Data excerpts:
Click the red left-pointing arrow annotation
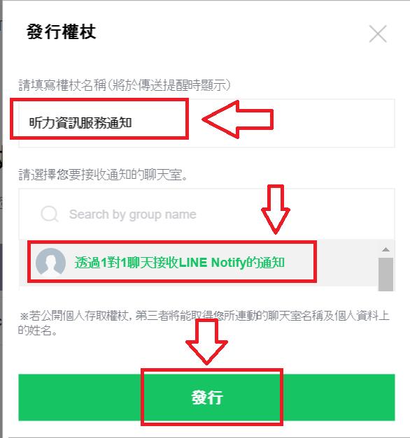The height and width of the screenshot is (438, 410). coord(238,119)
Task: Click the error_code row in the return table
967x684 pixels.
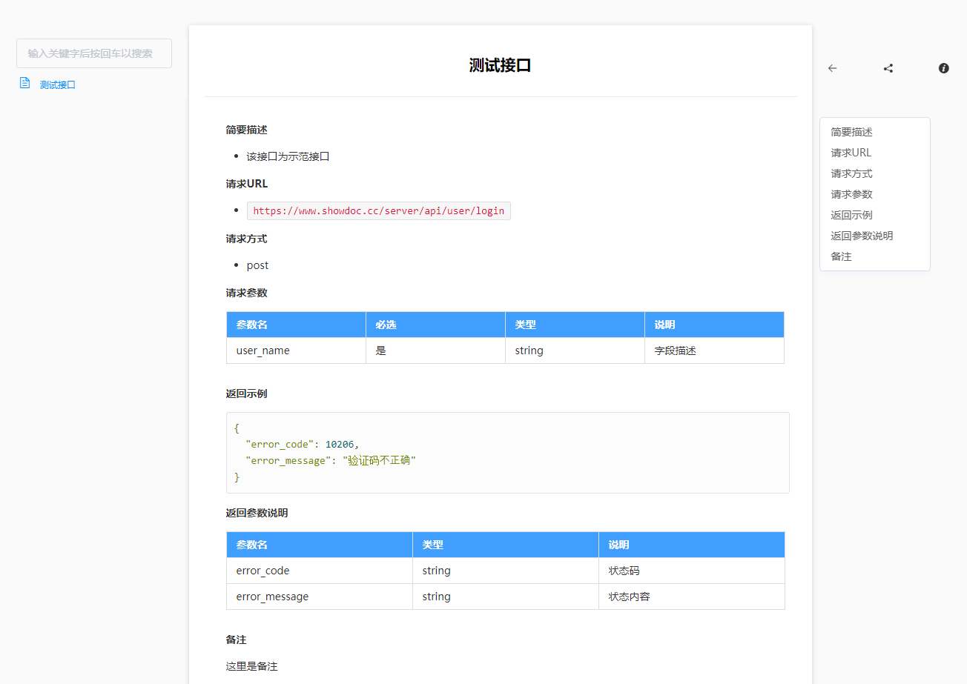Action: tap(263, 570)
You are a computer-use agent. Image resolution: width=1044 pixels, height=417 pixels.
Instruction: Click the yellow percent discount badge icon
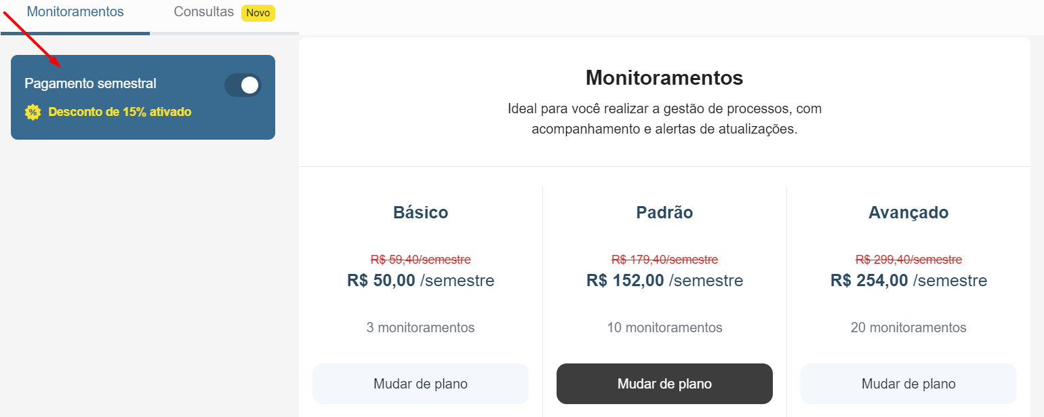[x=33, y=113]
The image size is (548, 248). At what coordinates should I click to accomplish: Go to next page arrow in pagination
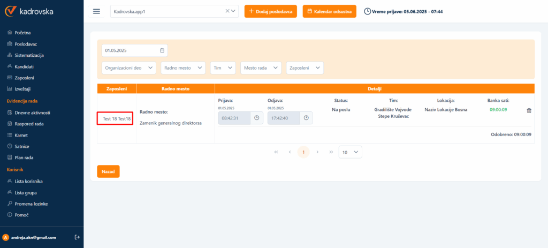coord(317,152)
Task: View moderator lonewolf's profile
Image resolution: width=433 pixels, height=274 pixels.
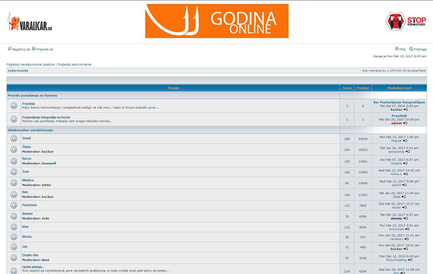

---

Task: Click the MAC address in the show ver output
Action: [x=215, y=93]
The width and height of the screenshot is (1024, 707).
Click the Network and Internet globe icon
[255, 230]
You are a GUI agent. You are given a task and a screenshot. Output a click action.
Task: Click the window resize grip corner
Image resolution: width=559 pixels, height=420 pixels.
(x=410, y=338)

**Work to be completed:** Whatever pictures the records hold, omit them; give again exactly the lines from the one containing "967x684 pixels." through the one containing "Image resolution: width=433".

**Expected answer:**
967x684 pixels.
Action: tap(263, 570)
You are a computer-use agent. Image resolution: width=1044 pixels, height=417 pixels.
Instruction: Click the yellow percent discount badge icon
[x=33, y=113]
The image size is (548, 248). At what coordinates should I click to accomplish: Go to next page arrow in pagination
coord(317,152)
Task: View moderator lonewolf's profile
Image resolution: width=433 pixels, height=274 pixels.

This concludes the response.